Get a taste of life in Romania just after the fall of the Berlin Wall
Romania’s greatest appeal to many travellers has been as a journey in time rather than space. With a rural economy little-changed since the Middle Ages, and a cast of peasants, Gypsies, wolves and shepherds, parts of Transylvania and the far-northern region of Maramures¸ are the closest we still have to a living vision of Olde England.
Or rather, were – for this beautiful book is both a discovery of and lament for a way of life being eroded (with heartbreaking speed) by Western capitalism.
As the Berlin Wall falls in 1989, William Blacker leaves London, drives east and finds, in the electricity-less valleys of northern Romania, a snow-bound time-capsule, ‘like the wing of a mansion which had been closed up for a hundred years’.
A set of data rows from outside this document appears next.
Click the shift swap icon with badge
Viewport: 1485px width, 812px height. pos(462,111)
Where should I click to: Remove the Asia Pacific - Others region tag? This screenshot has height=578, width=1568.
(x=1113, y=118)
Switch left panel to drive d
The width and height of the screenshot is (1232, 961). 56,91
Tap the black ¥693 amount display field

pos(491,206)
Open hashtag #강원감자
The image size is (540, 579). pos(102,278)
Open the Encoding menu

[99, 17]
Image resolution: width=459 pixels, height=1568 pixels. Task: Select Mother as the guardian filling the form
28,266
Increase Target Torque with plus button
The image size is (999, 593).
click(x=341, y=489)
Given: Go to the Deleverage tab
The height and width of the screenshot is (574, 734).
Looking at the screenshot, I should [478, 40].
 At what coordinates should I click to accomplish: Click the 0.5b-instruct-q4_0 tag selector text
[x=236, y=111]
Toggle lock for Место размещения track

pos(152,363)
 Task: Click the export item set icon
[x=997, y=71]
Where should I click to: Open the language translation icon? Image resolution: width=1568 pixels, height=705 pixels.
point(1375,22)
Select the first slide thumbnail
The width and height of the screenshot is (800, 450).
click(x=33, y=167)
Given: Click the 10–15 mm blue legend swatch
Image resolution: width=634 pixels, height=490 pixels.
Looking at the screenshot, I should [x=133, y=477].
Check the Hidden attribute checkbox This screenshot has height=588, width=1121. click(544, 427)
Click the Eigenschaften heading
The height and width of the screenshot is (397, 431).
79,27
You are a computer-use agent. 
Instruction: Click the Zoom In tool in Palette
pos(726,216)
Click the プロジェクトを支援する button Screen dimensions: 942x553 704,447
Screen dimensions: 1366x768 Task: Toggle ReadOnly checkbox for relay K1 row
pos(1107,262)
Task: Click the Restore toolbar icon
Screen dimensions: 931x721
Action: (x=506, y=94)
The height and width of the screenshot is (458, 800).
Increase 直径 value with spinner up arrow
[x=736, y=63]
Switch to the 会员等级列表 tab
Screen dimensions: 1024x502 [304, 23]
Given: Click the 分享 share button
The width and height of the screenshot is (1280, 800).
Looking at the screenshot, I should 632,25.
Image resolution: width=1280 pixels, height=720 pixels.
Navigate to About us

Fascinated – and fleeing the ‘sham of the modern world’ – he returns to live there for four years, learning to hand-scythe a meadow and wear opinci sandals just as TV ads are introducing the locals to shampoo and jeans.
He falls in with a chaotic Gypsy family (a horinca-fuelled knife fight is never far away), has a fling with the wayward Natalia, and then settles down with her fractionally more level-headed older sister Marishka. “If you’d wanted less dancing and more potatoes you should have chosen to live with a Romanian or Saxon girl,” she reminds him when he complains that the midwinter cupboards are bare.
The Saxons are, in fact, his other project: these ethnic German communities, with their magnificent fortified churches, are disintegrating as families flee west in search of a ‘better life’; Blacker starts raising funds to restore their abandoned 18th-century houses – a project now endorsed by Prince Charles.
And between Gypsy romance and rural conservation, there are white witches, police raids, festivals and funerals; a vivid panorama of life in this ‘great bubbling cauldron of magic’ recounted with humour, poetry and compassion. Enchanted indeed.